FIB-4, Fibrosis4; NFS, NAFLD Fibrosis Score; APRI, AST(Aspartate Aminotransferase) Platelet Ratio Index; BARD,body mass index, AST/ALTratio,diabetes;

Based on an ANCOVA model that regressed changes from baseline on treatment group, baseline value of the outcome, and mean changes in BMI, WHR, MET and energy.

Discussion

The present study suggested that a significant benefit of Curcumin supplementation in improving hepatic fibrosis examined by fibroscan, Fib-4, and APRI, but not in BARD, and NFS. To the best of our knowledge, this is the first human study compared different non-invasive methods in assessment of the effects of Curcumin on hepatic fibrosis in Patients with NAFLD. It is known that the main mechanism underlying hepatic fibrosis is through activation of HSCs. In-vivo studies have shown that Curcumin significantly reduced size of adipocytes, number of macrophages and mast cells and alter collagen position in adipose tissue. These studies have reported that Curcumin acts as an anti-fibrotic agent to prevent the progression of liver disease in obese mice (13). These studies results are in line with our results using fibroscan, Fib-4, and APRI scoring exams.
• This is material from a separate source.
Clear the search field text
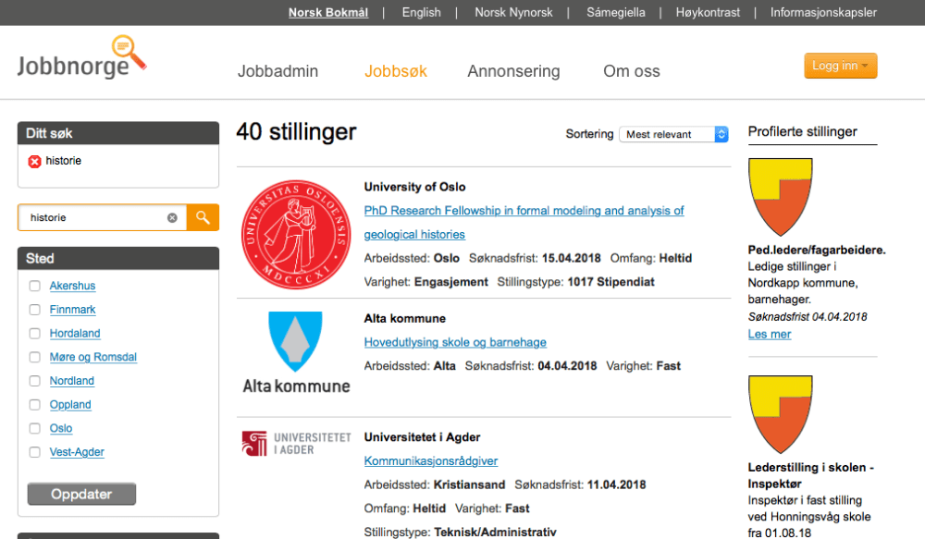Screen dimensions: 925x539 pos(172,218)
We used different suggested scoring exams to evaluate hepatic fibrosis including non-invasive marker panel such as NFS (14), FIB-4 (15), BARD (16), and APRI (17), as well as, fibroscan (18-20). Although liver biopsy is the gold standard for evaluation of hepatic fibrosis, it cannot be used as a routine screening tool (21) because of its invasive nature and probable side effects. Thus, these non-invasive methods have been suggested for not only evaluation of disease progression, but also for monitoring response rate to anti fibrotic agents (22). There are several studies that have shown the reliability and validity of fibroscan test for assessment of hepatic fibrosis; however, its cost is not affordable for many of the patients. Thus, we compared the results of other non-invasive methods to fibroscan, as a known valid non-invasive method. Our results showed the same results using fibroscan, Fib-4, and APRI, while the results were different using NFS and BARD methods.
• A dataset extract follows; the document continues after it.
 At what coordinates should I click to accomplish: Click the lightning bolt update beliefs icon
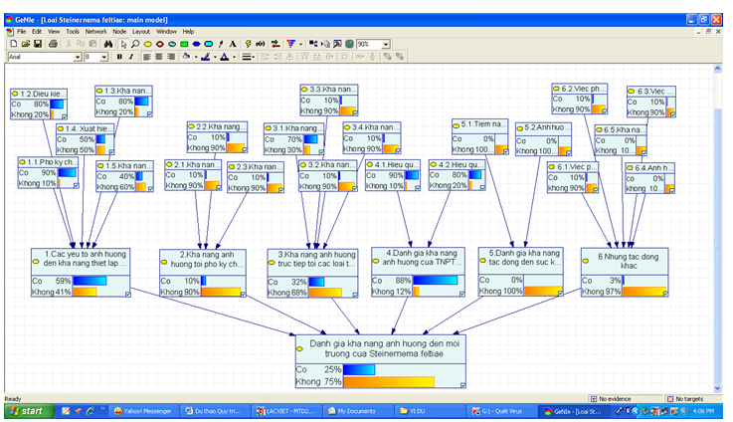tap(247, 44)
Considering fibroscan as a standard method of fibrosis assessment, our results confirmed that FIB-4 and APRI can be used for fibrosis assessment when fibroscan is not affordable in the clinical setting.
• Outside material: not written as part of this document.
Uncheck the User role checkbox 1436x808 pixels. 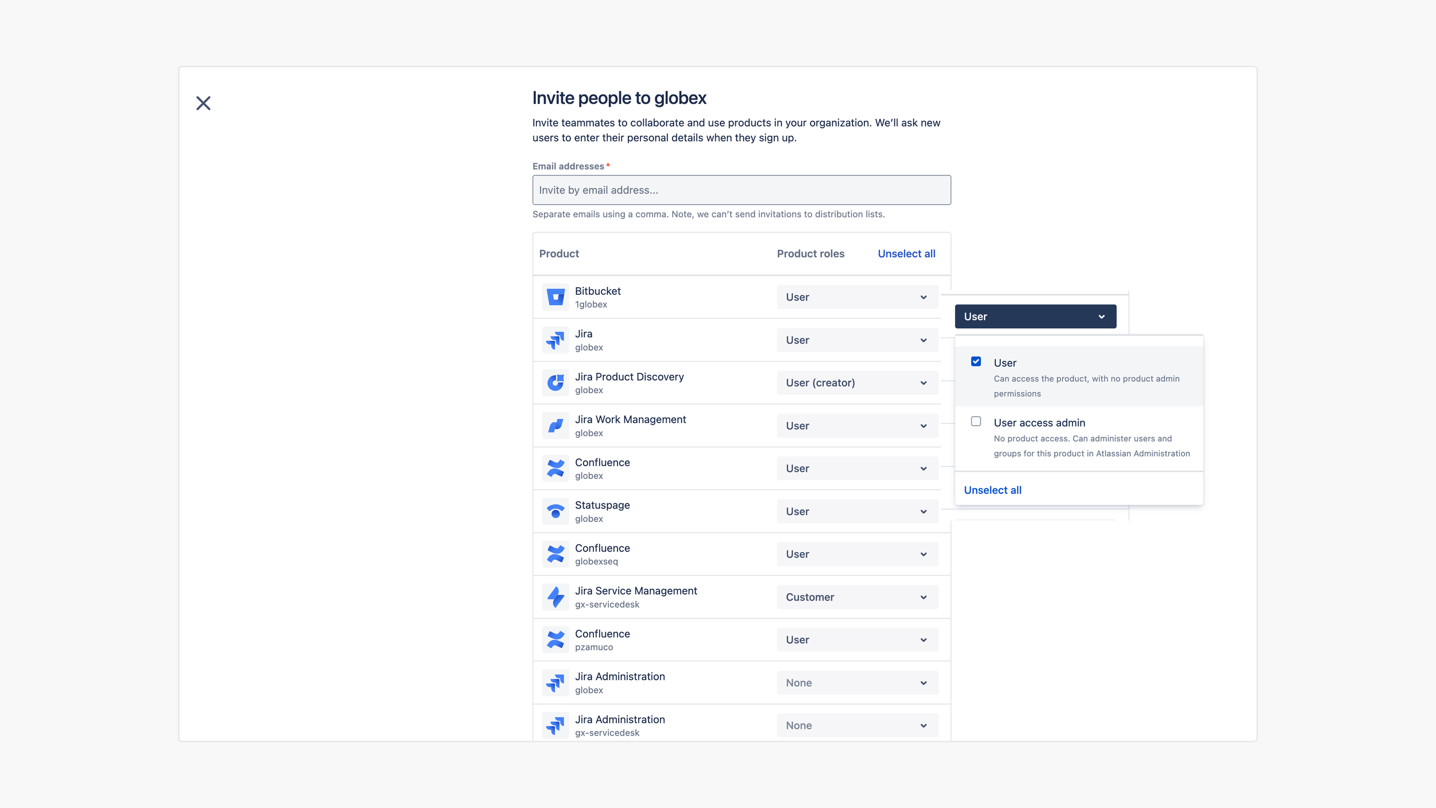click(x=976, y=361)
The main limitation of the present study was that we could not perform liver biopsy as the gold standard to compare other noninvasive screening tools with it owing to ethical issues. Besides, given the small size of participants, there is a need for further studies with larger sample size.

In conclusion, our results revealed that FIB-4 and APRI can be used for fibrosis assessment when fibroscan is not affordable in the clinical setting. Further studies are warranted to elucidate these effects in larger population.